DATA Step, Macro, Functions and more

How to use Proc SQL to merge data

Reply
Regular Learner
Posts: 1

How to use Proc SQL to merge data

[ Edited ]

Hi All,

 

I would like use "proc sql" in SAS to merge two Excel documents data

 

First, I import data from Excel to SAS

Two names in SAS are Ipo & Calendar.

 

Then, I hope to merge according to

Ipo - Date I & CalendarDate L  

(Document Name - Variable)

 

I code as below:

But it doesn't work

 

proc sql;
create table merge1
as select * from Ipo, Calendar
where Ipo. Date I= Calendar. Date L
order by Date I;
quit;

 

 

Besides, In Ipo document's variable, there are two or more same Date-I variables,

I hope to merge and keep all of it in "merge1".

 

For example:

 

In Ipo document:

 

Date I         xx,  xx,         xxxxxxx

2005/3/22,  4,  -6.54%,  .................................

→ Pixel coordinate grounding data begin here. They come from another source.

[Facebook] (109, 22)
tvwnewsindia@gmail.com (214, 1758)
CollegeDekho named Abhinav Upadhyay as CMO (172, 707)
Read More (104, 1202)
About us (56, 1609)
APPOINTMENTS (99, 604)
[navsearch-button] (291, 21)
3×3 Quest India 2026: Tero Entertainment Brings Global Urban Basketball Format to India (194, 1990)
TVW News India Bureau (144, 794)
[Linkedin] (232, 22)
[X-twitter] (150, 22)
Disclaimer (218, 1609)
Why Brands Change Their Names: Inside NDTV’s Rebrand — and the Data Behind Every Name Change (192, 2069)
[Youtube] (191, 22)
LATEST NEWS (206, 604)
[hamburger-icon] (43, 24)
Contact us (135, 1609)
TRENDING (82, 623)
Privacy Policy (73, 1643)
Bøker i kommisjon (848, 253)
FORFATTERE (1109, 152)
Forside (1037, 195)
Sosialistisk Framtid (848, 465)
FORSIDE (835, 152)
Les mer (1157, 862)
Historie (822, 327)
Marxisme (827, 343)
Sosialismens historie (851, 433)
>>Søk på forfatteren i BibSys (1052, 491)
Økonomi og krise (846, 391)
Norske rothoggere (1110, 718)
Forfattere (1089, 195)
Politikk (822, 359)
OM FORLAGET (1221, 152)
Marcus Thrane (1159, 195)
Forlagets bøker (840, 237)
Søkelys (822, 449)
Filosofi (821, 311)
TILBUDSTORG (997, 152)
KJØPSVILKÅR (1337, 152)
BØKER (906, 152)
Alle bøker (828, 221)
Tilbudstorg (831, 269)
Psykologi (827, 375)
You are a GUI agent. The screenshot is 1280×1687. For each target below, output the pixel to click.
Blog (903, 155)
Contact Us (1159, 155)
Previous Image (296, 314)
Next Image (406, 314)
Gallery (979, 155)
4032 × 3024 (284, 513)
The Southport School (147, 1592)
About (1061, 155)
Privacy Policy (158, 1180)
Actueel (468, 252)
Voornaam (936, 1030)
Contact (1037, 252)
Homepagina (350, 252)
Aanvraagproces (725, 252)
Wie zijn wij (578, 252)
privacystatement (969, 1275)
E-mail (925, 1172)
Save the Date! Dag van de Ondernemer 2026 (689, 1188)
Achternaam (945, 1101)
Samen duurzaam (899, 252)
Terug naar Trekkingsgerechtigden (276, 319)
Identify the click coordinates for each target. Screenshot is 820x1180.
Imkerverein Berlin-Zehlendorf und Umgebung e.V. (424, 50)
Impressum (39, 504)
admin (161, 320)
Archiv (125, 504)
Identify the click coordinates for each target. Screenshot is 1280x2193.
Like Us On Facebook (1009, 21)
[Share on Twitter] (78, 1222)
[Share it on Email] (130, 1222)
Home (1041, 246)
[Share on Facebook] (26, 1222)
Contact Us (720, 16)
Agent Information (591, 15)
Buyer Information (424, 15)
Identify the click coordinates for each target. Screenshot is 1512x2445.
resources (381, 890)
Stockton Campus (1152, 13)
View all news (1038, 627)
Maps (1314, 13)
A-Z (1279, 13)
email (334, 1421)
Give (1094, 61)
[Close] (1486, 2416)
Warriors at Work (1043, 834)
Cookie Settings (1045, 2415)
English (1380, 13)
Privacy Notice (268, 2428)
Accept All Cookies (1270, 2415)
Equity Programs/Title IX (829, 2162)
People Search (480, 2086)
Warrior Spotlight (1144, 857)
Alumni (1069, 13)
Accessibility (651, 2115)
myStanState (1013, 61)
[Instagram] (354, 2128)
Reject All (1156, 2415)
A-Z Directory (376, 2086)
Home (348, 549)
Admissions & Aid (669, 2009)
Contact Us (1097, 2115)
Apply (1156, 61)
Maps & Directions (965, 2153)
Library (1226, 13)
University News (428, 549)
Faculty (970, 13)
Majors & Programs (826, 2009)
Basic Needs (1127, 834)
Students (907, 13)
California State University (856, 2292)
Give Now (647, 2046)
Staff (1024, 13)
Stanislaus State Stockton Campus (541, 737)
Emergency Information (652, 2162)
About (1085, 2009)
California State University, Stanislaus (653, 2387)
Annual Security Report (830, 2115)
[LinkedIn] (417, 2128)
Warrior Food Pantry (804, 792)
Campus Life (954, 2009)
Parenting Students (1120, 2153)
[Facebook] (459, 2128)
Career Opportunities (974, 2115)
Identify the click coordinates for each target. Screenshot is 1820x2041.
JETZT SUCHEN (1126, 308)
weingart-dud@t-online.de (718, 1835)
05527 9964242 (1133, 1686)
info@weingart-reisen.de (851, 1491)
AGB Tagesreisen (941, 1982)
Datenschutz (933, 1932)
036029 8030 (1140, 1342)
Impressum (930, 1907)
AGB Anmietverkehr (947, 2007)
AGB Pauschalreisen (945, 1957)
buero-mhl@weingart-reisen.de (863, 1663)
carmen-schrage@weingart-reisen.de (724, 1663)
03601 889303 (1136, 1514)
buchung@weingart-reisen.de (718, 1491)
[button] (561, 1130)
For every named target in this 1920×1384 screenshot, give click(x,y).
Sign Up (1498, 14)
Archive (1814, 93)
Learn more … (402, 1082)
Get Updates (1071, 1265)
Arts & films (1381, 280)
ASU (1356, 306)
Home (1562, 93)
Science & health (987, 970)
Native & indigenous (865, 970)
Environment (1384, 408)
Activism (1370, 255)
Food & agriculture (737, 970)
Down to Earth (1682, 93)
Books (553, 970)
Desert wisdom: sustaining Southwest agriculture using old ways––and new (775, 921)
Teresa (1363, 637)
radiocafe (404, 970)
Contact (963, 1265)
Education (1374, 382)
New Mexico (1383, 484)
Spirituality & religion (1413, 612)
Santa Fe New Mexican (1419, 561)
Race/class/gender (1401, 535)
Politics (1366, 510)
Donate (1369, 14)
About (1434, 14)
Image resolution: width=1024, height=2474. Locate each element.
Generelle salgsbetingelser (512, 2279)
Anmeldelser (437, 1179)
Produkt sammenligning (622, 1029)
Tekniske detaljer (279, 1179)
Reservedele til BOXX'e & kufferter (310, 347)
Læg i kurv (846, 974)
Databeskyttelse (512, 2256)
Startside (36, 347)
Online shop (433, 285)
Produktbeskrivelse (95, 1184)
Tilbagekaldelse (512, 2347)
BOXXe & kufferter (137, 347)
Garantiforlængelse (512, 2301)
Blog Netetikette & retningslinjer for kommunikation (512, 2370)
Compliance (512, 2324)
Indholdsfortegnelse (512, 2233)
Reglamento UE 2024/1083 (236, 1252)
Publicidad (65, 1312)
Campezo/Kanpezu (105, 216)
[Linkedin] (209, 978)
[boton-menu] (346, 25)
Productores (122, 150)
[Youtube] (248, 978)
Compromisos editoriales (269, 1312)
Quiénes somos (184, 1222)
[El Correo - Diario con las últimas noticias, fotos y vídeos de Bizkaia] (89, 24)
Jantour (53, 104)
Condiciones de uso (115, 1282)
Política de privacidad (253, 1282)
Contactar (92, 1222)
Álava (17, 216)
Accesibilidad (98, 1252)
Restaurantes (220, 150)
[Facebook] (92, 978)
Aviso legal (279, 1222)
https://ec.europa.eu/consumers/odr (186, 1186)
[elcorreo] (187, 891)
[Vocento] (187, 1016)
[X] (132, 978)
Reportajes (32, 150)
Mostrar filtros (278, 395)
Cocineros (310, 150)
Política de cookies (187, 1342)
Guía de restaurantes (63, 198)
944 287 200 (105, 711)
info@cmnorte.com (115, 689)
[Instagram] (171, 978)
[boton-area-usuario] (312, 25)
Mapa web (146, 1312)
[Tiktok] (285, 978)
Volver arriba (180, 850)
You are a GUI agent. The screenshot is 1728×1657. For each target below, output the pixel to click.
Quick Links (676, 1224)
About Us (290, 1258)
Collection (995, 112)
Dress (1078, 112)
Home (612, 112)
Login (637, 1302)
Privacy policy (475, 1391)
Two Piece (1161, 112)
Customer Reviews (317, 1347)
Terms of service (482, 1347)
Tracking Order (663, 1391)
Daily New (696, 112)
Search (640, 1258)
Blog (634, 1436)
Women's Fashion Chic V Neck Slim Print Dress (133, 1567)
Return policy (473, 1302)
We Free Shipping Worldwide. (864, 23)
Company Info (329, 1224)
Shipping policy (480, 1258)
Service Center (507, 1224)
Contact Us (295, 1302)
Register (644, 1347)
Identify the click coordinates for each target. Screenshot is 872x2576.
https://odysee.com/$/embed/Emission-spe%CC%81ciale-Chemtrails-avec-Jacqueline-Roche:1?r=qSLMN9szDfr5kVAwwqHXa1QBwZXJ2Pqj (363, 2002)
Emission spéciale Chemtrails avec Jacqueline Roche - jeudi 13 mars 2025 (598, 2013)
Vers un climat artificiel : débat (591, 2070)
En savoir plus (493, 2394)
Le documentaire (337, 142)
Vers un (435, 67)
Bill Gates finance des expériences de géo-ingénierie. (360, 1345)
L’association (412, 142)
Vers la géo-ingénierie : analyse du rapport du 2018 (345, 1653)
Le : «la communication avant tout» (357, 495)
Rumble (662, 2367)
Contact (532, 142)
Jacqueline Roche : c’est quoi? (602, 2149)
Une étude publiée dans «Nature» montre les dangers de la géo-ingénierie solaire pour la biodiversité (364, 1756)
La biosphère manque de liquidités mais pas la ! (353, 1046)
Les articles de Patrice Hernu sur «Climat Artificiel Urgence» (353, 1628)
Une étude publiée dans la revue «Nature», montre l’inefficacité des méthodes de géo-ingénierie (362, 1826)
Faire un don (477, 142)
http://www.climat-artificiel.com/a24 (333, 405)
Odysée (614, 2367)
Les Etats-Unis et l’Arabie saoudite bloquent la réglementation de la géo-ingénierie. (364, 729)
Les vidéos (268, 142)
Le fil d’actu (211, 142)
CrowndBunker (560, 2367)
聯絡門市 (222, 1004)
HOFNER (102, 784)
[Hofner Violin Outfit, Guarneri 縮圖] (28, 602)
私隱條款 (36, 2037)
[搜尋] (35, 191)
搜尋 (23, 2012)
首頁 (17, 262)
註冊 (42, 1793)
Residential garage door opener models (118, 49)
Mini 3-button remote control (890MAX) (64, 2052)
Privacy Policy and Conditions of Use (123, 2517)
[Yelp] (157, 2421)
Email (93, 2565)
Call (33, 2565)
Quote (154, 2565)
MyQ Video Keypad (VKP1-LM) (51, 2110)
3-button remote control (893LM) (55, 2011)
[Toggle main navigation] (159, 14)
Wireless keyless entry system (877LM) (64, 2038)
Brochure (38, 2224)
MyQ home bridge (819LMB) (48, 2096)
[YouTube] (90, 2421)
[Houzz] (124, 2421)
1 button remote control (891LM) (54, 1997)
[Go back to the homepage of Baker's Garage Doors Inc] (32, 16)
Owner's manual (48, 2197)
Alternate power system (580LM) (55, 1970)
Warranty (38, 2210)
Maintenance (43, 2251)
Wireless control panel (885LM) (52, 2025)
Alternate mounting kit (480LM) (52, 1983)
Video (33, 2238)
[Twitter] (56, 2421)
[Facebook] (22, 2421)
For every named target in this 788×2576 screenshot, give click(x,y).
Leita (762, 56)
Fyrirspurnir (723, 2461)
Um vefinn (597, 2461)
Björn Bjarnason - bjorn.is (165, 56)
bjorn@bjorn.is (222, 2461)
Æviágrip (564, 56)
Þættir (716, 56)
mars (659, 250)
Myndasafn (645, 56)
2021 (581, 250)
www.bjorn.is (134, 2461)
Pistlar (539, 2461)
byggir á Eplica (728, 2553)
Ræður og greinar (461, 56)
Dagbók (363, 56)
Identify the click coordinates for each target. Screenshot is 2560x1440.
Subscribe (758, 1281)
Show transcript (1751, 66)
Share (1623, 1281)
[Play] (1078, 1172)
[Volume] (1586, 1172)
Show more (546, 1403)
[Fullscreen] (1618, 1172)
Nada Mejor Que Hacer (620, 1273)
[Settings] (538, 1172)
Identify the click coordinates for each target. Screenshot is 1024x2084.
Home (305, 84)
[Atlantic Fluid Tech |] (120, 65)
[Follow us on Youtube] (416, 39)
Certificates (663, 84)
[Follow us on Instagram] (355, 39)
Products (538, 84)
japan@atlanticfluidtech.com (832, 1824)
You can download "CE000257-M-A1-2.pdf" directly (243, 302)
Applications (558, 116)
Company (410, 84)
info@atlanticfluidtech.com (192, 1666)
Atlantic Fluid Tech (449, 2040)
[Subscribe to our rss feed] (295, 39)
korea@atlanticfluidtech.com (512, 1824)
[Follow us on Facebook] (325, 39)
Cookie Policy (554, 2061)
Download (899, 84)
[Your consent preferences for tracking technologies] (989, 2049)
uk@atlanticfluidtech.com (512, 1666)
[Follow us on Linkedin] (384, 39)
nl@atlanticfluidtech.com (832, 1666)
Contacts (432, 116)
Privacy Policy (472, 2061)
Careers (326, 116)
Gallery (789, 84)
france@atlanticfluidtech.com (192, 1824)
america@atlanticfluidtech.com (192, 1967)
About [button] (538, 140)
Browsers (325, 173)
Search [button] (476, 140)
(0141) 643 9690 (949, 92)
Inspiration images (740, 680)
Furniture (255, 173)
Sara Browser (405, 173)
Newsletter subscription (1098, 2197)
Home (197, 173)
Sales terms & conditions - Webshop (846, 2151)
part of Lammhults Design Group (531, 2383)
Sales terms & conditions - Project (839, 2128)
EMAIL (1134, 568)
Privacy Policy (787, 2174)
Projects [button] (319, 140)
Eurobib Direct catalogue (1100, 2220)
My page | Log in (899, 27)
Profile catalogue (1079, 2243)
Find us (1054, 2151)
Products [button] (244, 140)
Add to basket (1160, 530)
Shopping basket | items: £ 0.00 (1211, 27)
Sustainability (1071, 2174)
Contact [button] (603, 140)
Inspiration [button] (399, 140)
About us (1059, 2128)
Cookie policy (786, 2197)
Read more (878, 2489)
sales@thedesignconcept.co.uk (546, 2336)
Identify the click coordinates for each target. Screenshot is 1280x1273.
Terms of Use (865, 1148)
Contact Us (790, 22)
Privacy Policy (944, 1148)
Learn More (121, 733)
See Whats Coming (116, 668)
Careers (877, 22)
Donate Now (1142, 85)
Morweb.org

2005/3/22,  5,  -23.71%, ................................

2005/3/22,  6,  -5.71%, ..............................

 

 

In Calendar document:

 

Date L       xx, xx, xxxxxx 

2005/3/22, 1, 1, 1, ....................

 

 

Hope to In merge1,

 

Date I           xx, xx, xxxxxx                       xx, xx, xxxxxx

2005/3/22,  4,  -6.54%, ..........................   1, 1, 1, ....................

2005/3/22,  5,  -23.71%, .......................... 1, 1, 1, ....................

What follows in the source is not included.